▶ What is asked
Reproduce the rows below word for word, starting at the line that contains "I will point(85,108)." and stopping after the line that contains "Looking at the".

▶ The input
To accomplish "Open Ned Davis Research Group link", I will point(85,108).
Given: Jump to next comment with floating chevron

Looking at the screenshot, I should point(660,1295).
---
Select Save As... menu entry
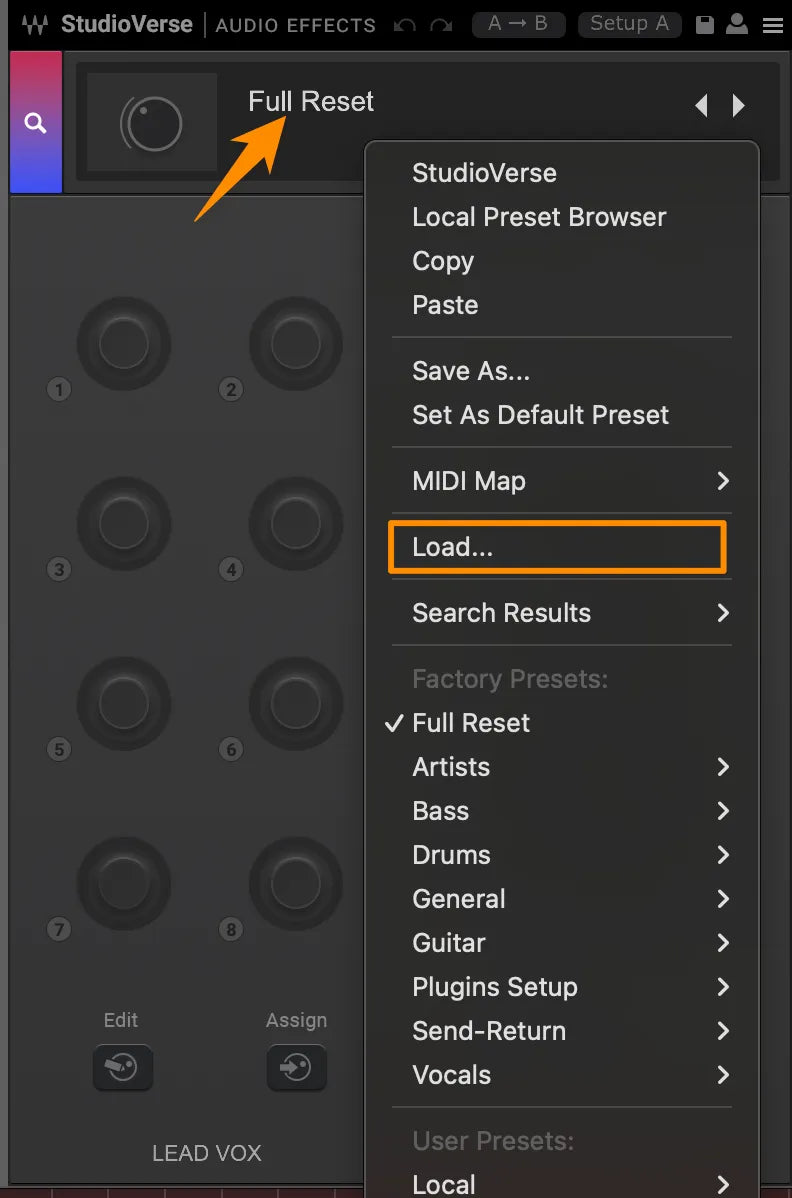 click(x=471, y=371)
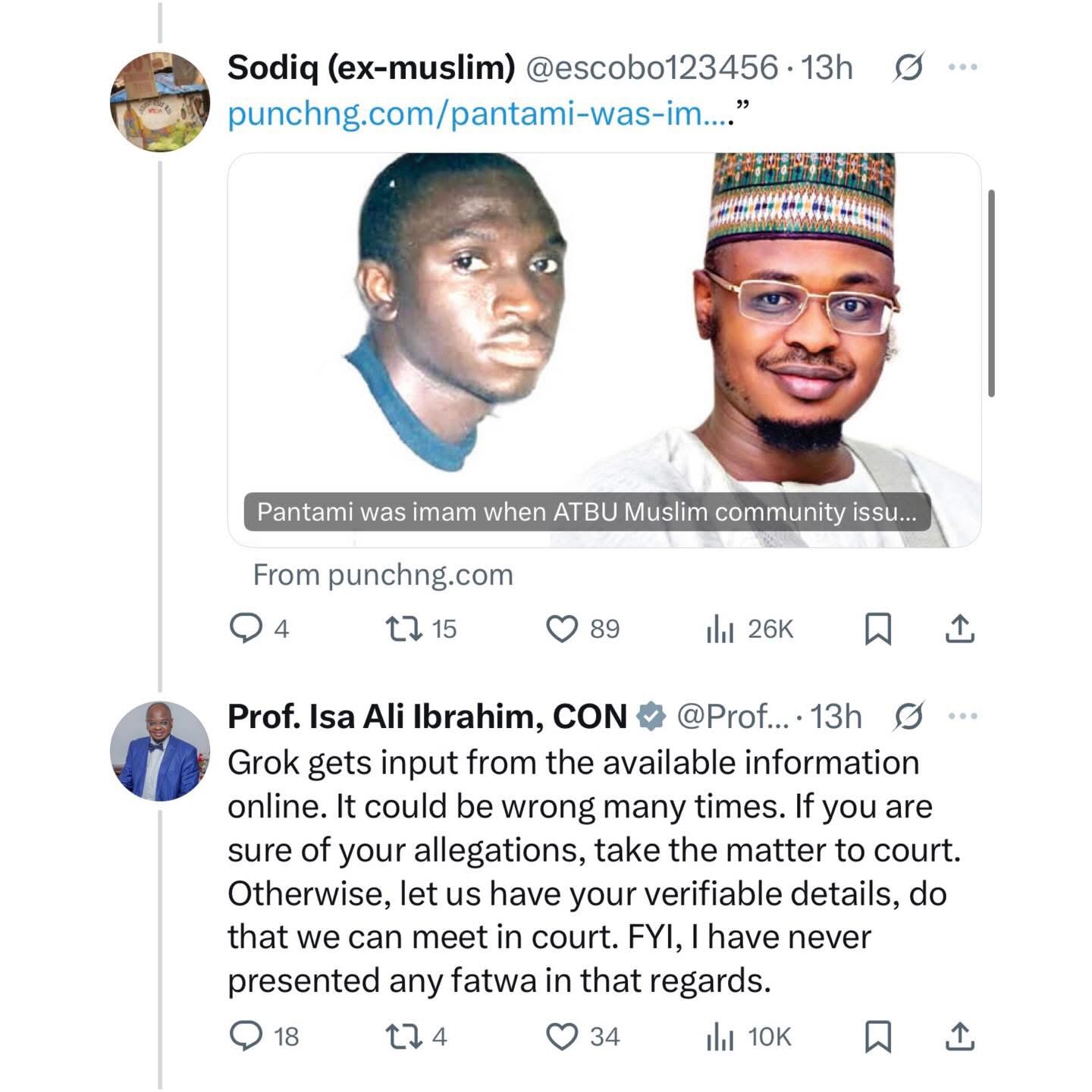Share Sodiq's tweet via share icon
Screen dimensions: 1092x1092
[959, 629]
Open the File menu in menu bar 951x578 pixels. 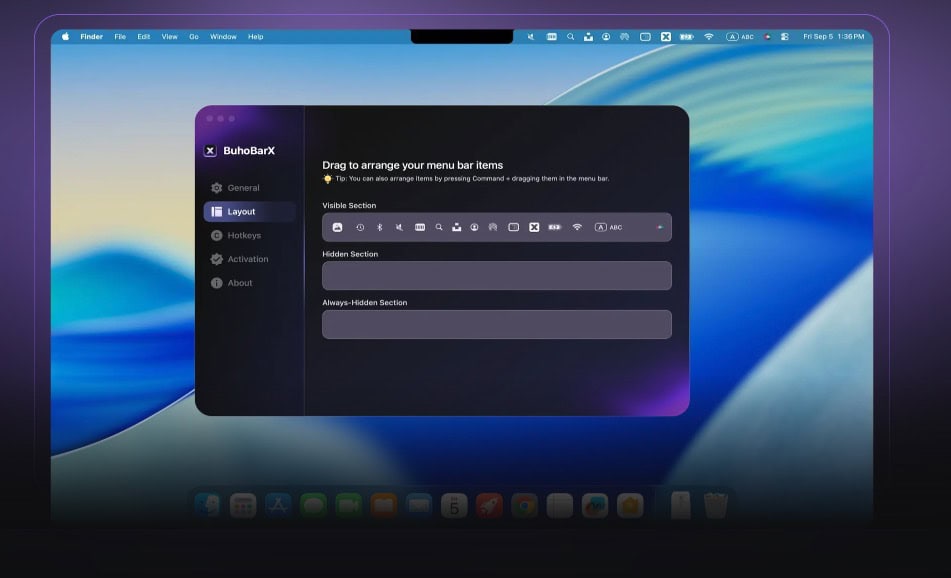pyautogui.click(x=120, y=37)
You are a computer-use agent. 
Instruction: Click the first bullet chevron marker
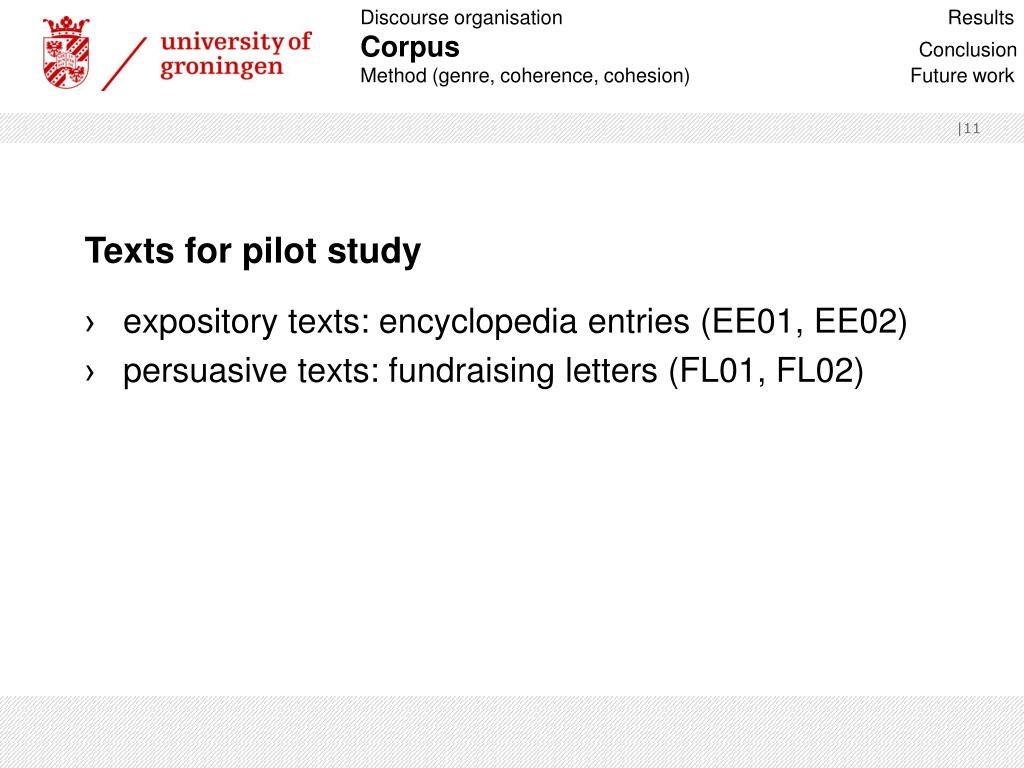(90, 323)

▶ Response
To accomplish "Open Ned Davis Research Group link", I will point(85,108).
Given: Jump to next comment with floating chevron

Looking at the screenshot, I should point(660,1295).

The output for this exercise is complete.